Dataset entries:

———

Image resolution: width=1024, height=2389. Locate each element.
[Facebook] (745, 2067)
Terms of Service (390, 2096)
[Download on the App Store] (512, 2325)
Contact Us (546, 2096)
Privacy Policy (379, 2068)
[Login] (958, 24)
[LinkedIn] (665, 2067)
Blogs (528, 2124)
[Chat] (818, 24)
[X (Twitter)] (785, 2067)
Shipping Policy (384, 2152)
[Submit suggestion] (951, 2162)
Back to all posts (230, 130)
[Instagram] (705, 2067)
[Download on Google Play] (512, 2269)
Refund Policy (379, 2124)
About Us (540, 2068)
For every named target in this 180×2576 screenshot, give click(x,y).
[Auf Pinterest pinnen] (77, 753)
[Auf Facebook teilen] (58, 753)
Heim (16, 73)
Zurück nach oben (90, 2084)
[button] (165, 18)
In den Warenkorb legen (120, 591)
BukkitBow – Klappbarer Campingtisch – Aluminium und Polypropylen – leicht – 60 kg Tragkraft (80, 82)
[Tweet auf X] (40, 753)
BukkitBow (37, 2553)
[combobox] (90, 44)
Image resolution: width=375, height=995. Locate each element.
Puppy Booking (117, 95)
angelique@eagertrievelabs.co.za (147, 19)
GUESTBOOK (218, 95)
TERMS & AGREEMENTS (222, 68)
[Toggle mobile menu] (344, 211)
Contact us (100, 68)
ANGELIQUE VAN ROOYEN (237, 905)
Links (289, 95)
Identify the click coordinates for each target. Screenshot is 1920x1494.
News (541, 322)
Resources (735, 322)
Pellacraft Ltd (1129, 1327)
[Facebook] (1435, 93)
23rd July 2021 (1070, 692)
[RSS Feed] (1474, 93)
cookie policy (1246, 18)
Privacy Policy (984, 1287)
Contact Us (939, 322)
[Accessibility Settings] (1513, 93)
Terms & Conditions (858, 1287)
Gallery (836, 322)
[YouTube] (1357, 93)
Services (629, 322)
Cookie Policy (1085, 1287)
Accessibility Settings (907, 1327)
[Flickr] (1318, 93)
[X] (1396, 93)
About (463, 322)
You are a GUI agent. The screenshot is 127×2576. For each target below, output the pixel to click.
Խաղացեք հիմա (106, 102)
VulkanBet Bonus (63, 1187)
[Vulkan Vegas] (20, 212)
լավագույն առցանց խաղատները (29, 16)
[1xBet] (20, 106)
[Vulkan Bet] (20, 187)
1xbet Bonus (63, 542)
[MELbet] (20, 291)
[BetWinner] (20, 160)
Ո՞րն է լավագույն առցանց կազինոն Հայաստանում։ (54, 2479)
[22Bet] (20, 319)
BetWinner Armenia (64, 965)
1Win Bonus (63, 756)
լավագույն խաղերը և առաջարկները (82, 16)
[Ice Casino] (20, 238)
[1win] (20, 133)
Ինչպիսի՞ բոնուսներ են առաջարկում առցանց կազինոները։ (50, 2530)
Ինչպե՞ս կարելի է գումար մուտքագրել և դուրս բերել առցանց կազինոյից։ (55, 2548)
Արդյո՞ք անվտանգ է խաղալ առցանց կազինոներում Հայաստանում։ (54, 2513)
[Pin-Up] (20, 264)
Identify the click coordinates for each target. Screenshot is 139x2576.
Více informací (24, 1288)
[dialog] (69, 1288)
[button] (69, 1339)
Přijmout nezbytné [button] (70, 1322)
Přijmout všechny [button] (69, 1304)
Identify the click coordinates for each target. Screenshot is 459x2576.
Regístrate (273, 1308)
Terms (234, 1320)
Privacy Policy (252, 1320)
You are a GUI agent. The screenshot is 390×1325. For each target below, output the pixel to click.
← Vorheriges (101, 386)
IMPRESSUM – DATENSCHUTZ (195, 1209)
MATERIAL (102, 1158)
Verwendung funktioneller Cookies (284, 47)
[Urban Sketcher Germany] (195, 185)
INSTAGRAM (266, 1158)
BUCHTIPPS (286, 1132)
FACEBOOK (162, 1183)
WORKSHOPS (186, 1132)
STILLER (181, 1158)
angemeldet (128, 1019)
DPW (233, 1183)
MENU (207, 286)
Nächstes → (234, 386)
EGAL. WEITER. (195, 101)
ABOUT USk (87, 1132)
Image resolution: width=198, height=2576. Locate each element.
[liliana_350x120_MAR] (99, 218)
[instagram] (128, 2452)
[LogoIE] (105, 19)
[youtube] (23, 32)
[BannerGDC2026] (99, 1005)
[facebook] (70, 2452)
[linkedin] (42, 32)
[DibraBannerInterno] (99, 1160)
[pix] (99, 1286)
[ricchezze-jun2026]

———

**The problem**
Give back exactly the lines from the first line of the records through the line holding "[Download on Google Play] (512, 2269)", including both of those lines and leaving out all others.

**Result**
Image resolution: width=1024, height=2389. Locate each element.
[Facebook] (745, 2067)
Terms of Service (390, 2096)
[Download on the App Store] (512, 2325)
Contact Us (546, 2096)
Privacy Policy (379, 2068)
[Login] (958, 24)
[LinkedIn] (665, 2067)
Blogs (528, 2124)
[Chat] (818, 24)
[X (Twitter)] (785, 2067)
Shipping Policy (384, 2152)
[Submit suggestion] (951, 2162)
Back to all posts (230, 130)
[Instagram] (705, 2067)
[Download on Google Play] (512, 2269)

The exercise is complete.